begin Text section

Torrent host ordered to pay damages - chermanowicz
http://torrentfreak.com/torrent-site-webhost-ordered-to-pay-piracy-damages-121024/

======
ari_elle
I don't know what their logic behind this was.

BREIN is described on wikipedia as _"an association in which the Dutch
recording industry and movie studios participate"_ [1].

They describe themselves on their official homepage as _"joint anti-piracy
program of [...] distributors of music, film, games, interactive software and
books"_ [2]

As participants they mostly refer to different Associations (producers, Motion
Picture Association, Film Distributors), but no single direct tie according to
this site to any governmental institution.

 _Sow how can a privately operated anti-piracy Organization request the
takedown of a torrent site and then successfully sue the ISP if it doesn't
comply?_

This is sick

[1] <https://en.wikipedia.org/wiki/BREIN>

[2] <http://www.anti-piracy.nl/english.php>

Update:

According to their reporting about the incident, the ISP _"[...] disclosed
identity details that clearly were falsified and held back other identifying
details"_ [3]. I guess/hope their punishment was because of that. Though they
further state that _"The court ruled that Sumotorrent is 'evidently', i.e.
clearly, illegal, and XSnetworks should have known that."_ , which is in my
opinion not really a justifiable logic for a court.

[3] <http://www.anti-piracy.nl/nieuws.php?id=282>

end Text section
begin Data shown

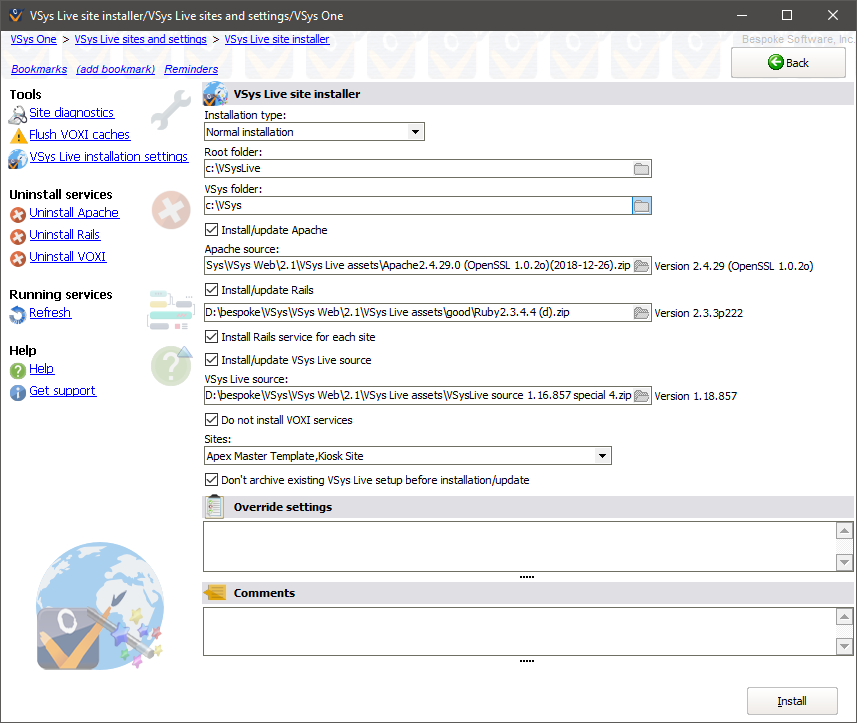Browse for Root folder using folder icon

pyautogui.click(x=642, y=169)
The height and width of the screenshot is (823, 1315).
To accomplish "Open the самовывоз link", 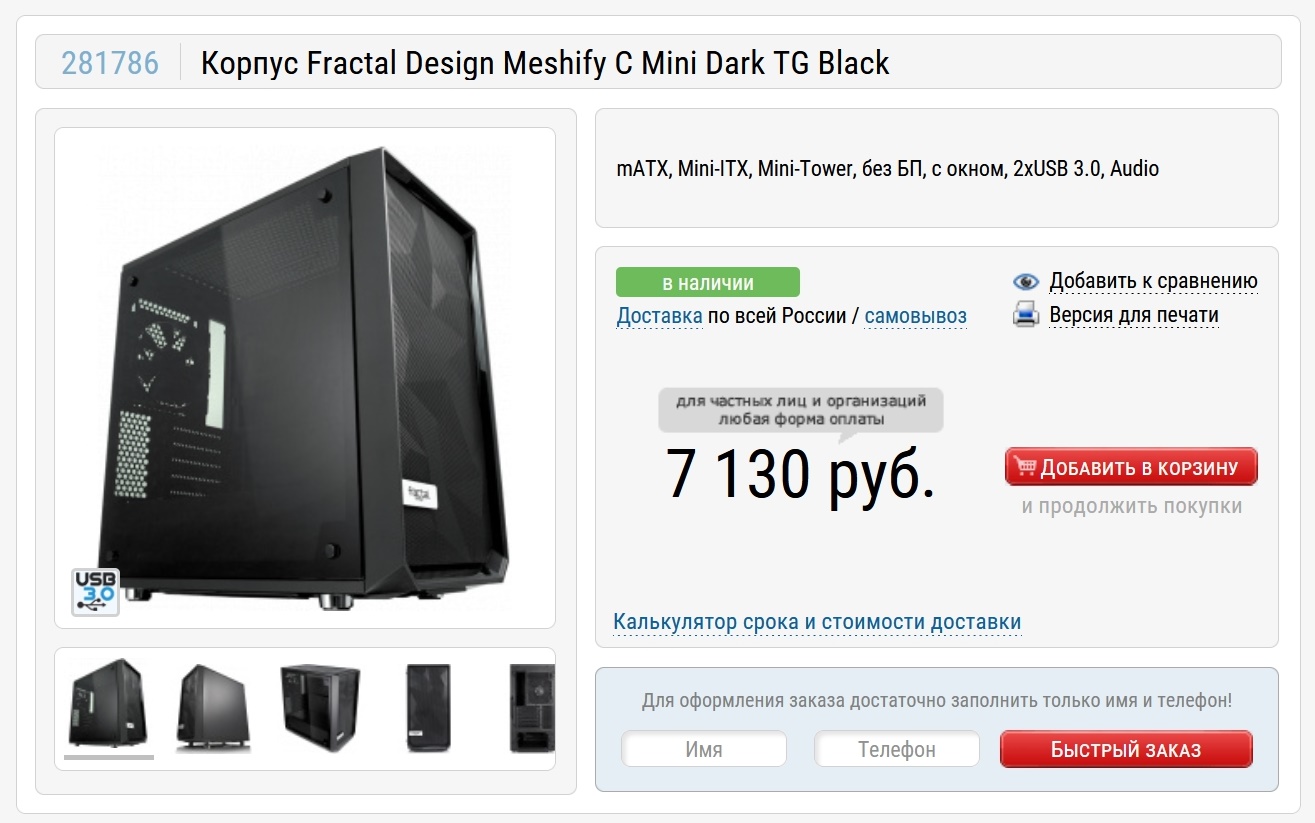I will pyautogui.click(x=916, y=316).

end Data shown

Things to do:
a - Answer these about the torrent host thread:
(i) How does Wikipedia describe BREIN?
(ii) Which site did the court rule to be clearly illegal?
(iii) According to the reporting quoted in the update, what kind of identity details did the ISP disclose?
b - Reproduce word for word the stretch of the torrent host thread from "[2] <http://www.anti-piracy.nl/english.php>" through "for a court.".
Rely only on the torrent host thread, not on the listing.

Answers given:
a -
(i) As "an association in which the Dutch recording industry and movie studios participate."
(ii) Sumotorrent.
(iii) Identity details that clearly were falsified.

b -
[2] <http://www.anti-piracy.nl/english.php>

Update:

According to their reporting about the incident, the ISP _"[...] disclosed
identity details that clearly were falsified and held back other identifying
details"_ [3]. I guess/hope their punishment was because of that. Though they
further state that _"The court ruled that Sumotorrent is 'evidently', i.e.
clearly, illegal, and XSnetworks should have known that."_ , which is in my
opinion not really a justifiable logic for a court.